Finding the balance between sport safety and sedentary behaviour

 

 
 
 
 
 

Safety in sport has become a growing concern for families and community leaders.

Yet, one prominent Ottawa doctor reminds us not to forget the inherent value of taking part in sport and recreation – as safely as possible.

Dr. Taryn Taylor, team doctor for the Ottawa Redblacks, 67s and Fury, worries that the health concerns of sport participation tend to eclipse the health issues related to sedentary living.

“I hate to hear of enrolment in sport decreasing,” said Taylor, a panelist at the recent Player’s Health Grey Cup Summit. “We need to look at the big picture and make sure we are engaging our kids at all levels of sport.”

With obesity rates soaring in North America, Taylor cites the benefits to mind and body with exercise and team sport.
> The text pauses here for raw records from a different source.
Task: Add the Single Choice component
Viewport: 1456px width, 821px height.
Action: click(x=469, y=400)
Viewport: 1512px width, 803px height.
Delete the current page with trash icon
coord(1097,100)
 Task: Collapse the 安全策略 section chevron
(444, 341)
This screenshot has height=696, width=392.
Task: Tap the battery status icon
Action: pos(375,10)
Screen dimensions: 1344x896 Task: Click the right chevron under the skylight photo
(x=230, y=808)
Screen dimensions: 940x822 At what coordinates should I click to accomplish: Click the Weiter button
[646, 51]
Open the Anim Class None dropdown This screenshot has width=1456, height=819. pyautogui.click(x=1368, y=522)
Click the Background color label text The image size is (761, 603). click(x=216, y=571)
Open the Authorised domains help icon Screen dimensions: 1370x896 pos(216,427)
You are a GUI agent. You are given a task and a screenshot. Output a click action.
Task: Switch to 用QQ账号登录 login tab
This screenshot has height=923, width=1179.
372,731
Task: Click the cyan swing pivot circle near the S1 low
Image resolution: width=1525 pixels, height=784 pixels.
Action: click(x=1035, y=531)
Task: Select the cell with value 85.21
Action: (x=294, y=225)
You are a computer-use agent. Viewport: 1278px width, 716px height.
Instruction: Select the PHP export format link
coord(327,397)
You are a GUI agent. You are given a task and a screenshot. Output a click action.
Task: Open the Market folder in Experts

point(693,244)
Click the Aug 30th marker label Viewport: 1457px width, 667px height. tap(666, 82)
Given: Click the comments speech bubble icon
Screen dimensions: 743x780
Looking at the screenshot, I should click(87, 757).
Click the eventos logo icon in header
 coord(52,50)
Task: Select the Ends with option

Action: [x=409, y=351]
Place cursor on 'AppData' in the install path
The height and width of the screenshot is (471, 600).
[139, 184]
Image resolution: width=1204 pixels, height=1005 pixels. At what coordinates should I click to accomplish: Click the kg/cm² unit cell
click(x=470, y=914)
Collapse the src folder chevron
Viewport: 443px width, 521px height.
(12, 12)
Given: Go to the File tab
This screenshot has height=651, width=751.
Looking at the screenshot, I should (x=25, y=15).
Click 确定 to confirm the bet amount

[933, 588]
Women with body image issues often find a place for them in sport, which has roles and positions for large and small participants.

“Sports can really help self-esteem,” said Taylor, who also operates a general practice. “There are so many choices for sport. And you don’t have to play at a high level. Get moving and get the heart rate up.”

Winnipeg’s Dr. Glen Bergeron, an advocate of the True Sport movement (fun and inclusive sport), would like to see families dial back the professionalization of minor sport, especially hockey, in this country.

“Most kids go into sport because they want to be with their friends and have fun,” Bergeron said. “They leave sport because they’re not having fun and their friends are not there anymore.”

Sport as fun recreation, as opposed to the “life and death” quality assigned it by some parents and coaches, represents a safer environment.

“There’s so much focus on competition versus player development,” said Marcel Bellefeuille, an assistant coach with the B.C. Lions of the CFL and former head coach of the Ottawa Gee-Gees. “That’s our first misstep. We need a national coach-to-coach program, a national certification program to talk about player development and its value.

“From my perspective we shouldn’t have true competition teaching until we get to the collegiate level.”

Jeff Yanchus, an award-winning rugby and football coach at the high school level in Guelph, advocates smart sport, instead of falling back on the lowest common denominator of winning through toughness.

“Let’s get kids turned on to the idea of: ‘I want to be that smart, skilled player. I don’t want to solve all my problems with a hammer,’” Yanchus said.

“Let’s be more sophisticated and try to out-finesse people. Let’s exalt that when we talk about athletes.”

So committed is Yanchus to reducing aggression in football, he said he would walk away from the sport, and advise his son to follow suit, if adults can’t get their act together as far as making the game safe and fun at the youth level.